Initial testing speeds of around 20 gigabits per second were reached.
At these speeds it would be more than fast enough to download around 600 movies, of a high quality, every one minute.
In a future where average file sizes continue to increase, 5G speeds are the solution to downloading 100 gigabyte files.
As an example, one ultra-high definition movie, of around 100gig in size, could be downloaded in 40 seconds.
“This is the first 5G trial on Australian soil, and the outdoor nature of the test has provided a true sense of what 5G will be able to offer customers once it is launched commercially.” – Philip Jones, Chief Technology Officer, Telstra.
The 5G network is comprised of infrastructure using “hundreds of small antennas”, designed to beam signals.

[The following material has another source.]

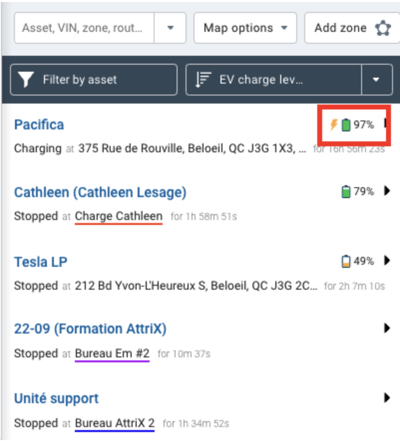Open the search field dropdown arrow
Viewport: 400px width, 441px height.
[x=170, y=28]
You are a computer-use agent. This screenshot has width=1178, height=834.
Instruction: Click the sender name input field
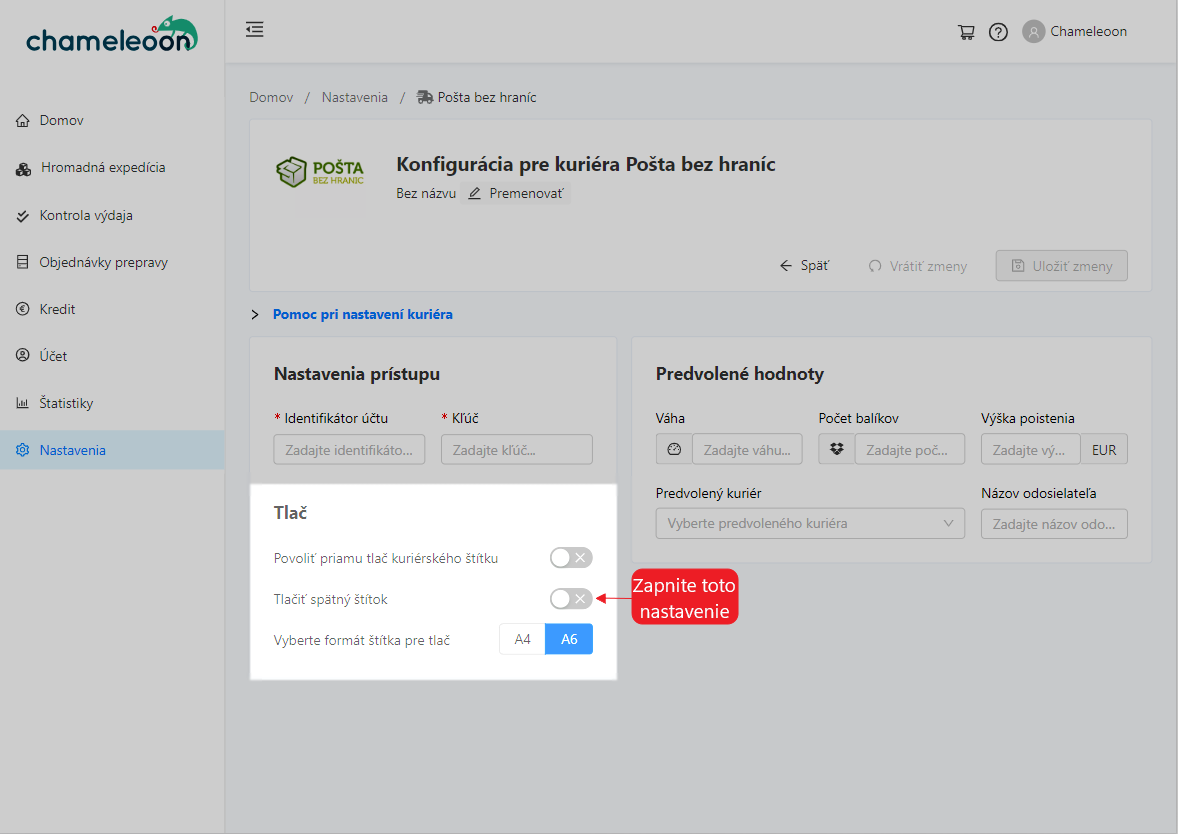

The way in which the technology has been developed, allows for a more powerful dispersed signal.
The Telstra 5G tests were conducted using signals from the high-frequency 15 gigahertz spectrum.
It’s the very same spectrum that is currently used for astronomy, space research, satellite operations, and defence.
During the September trials total download speeds of greater than 20 gigabits per second were achieved.
In theory, the tests demonstrate that gigabit speeds could be reached from up to 100 kilometres away from the closest tower.
Urban areas with existing fast 4G speeds would receive the fastest 5G speeds, in regional areas it would be a different story.
5G rollout to rural areas of Australia will depend on the upcoming regulatory decisions being considered.
The ACCC is currently deciding if non-Telstra customers can roam on Telstra’s regional mobile network.
The Telstra 5G tests have shown promise and excellent results when it comes to connectivity and download speeds.
However, the technology itself and handsets which support the 5G protocol are unlikely to be available in the near future.
Industry experts are expecting enabled smartphones and handset devices to support 5G in late 2020.
While this might only be four years away, Telstra is already working on standards with device manufacturers.
There is quite a lot of new technologies coming within the next four years and 5G is going to be perfect for this.
5G will enable consumers to take quantum leaps when it comes to new technologies and capabilities.
With a world shifting towards content on demand and work “on the go”, 5G speeds will continue to support this.